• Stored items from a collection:
——

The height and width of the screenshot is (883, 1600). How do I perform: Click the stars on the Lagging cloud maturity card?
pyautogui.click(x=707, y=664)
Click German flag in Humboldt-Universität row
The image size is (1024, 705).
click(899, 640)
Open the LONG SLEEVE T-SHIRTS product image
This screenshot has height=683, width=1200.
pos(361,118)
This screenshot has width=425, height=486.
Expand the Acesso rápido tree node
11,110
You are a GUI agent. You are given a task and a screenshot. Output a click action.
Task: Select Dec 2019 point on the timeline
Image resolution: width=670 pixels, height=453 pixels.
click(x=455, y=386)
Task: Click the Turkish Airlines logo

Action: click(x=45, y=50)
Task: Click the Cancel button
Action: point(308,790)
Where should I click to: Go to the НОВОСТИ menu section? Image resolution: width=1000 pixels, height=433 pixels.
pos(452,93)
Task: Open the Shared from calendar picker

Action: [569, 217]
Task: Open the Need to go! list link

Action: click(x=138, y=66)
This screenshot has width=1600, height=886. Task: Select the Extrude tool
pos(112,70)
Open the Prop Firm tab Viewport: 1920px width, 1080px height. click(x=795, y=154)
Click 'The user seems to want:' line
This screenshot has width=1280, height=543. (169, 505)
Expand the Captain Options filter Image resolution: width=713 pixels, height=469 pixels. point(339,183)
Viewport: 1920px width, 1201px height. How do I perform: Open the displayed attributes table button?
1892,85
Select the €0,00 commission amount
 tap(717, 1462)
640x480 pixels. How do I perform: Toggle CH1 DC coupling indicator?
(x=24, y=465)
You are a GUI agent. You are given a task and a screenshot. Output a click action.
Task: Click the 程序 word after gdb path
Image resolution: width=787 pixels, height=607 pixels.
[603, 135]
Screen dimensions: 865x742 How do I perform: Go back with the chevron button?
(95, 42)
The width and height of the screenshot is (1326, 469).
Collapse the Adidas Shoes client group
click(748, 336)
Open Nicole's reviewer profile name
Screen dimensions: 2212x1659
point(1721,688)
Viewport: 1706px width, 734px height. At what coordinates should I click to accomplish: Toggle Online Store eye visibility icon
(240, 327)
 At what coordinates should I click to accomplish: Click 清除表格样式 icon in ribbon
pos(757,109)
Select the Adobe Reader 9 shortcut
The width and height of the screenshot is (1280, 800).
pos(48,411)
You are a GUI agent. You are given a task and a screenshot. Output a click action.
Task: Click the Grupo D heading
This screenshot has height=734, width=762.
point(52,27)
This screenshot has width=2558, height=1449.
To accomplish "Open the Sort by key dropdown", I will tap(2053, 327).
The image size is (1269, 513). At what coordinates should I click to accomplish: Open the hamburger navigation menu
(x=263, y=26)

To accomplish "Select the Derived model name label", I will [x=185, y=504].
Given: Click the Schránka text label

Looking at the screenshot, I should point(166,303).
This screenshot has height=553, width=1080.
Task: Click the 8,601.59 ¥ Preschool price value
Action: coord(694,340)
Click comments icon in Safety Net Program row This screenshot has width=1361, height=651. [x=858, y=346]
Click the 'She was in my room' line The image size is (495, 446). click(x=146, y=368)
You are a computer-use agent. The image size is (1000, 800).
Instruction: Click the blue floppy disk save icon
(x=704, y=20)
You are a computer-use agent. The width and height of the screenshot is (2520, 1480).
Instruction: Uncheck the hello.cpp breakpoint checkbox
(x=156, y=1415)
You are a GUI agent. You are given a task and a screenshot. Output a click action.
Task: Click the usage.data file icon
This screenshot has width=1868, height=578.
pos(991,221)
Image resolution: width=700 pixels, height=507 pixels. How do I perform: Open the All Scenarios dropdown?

——

• TASK OBJECTIVE: Duplicate the items starting at the beginning and ending at the line containing "pyautogui.click(x=707, y=664)", with both ends included.

• OUTPUT OF THE EXERCISE:
The height and width of the screenshot is (883, 1600). How do I perform: Click the stars on the Lagging cloud maturity card?
pyautogui.click(x=707, y=664)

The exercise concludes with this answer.